Forcing `true` to fail (and vice versa)

You can shadow builtins with functions:

true()  { return 1; }
false() { return 0; }

true  || echo 'true failed'
false && echo 'false succeeded'

# Bypass function with builtin/command
builtin true # returns 0
command true # returns 0

To disable a builtin entirely: `enable -n true` (re-enable with `enable true`).

Further reading:

Restricted Bash

`bash -r` (or `rbash`) starts a restricted shell that limits potentially dangerous actions, for example:

  • Changing directories (`cd`).
  • Modifying `PATH`, `SHELL`, `BASH_ENV`, or `ENV`.
  • Redirecting output.
  • Running commands with `/` in the name.
  • Using `exec`.

It’s a coarse sandbox for highly constrained shells; read `man bash` (RESTRICTED SHELL) for details and caveats.

Example session:

rbash -c 'cd /'            # cd: restricted
rbash -c 'PATH=/tmp'       # PATH: restricted
rbash -c 'echo hi > out'   # redirection: restricted
rbash -c '/bin/echo hi'    # commands with /: restricted
rbash -c 'exec ls'         # exec: restricted

Useless use of cat (and when it’s ok)

Avoid the extra process if a command already reads files or `STDIN`:

# Prefer
grep -i foo file


But for interactive composition, or when you truly need to concatenate multiple sources into a single stream, `cat` is fine, as you may think, "First I need the content, then I do X." Changing the "useless use of cat" in retrospect is really a waste of time for one-time interactive use:

cat file1 file2 | grep -i foo

From notes: “Good for interactivity; Useless use of cat” — use judgment.

Atomic locking with `mkdir`

Portable advisory locks can be emulated with `mkdir` because it’s atomic:

lockdir=/tmp/myjob.lock
if mkdir "$lockdir" 2>/dev/null; then
    trap 'rmdir "$lockdir"' EXIT INT TERM
    # critical section
    do_work
else
    echo "Another instance is running" >&2
    exit 1
fi

This works well on Linux. Remove the lock in `trap` so crashes don’t leave stale locks.

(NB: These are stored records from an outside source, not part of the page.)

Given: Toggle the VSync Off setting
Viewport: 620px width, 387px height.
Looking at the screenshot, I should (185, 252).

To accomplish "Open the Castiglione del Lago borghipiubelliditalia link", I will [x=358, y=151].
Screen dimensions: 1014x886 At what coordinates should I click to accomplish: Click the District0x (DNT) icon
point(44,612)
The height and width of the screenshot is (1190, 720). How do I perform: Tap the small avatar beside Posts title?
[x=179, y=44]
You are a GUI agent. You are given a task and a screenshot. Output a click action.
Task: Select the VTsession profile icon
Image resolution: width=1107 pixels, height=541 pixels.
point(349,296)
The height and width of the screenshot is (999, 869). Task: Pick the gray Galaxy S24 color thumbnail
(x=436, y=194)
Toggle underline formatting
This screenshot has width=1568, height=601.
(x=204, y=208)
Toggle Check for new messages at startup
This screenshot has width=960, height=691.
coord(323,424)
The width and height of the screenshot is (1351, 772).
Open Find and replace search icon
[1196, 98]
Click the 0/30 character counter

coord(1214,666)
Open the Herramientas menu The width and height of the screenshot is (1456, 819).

Smarter globs and faster find-exec

  • Enable extended globs when useful: `shopt -s extglob`; then patterns like `!(tmp|cache)` work.
  • Use `-exec ... {} +` to batch many paths in fewer process invocations:
find . -name '*.log' -exec gzip -9 {} +

Example for extglob (exclude two dirs from listing):

shopt -s extglob
ls -d -- !(.git|node_modules) 2>/dev/null

E-Mail your comments to `paul@nospam.buetow.org` :-)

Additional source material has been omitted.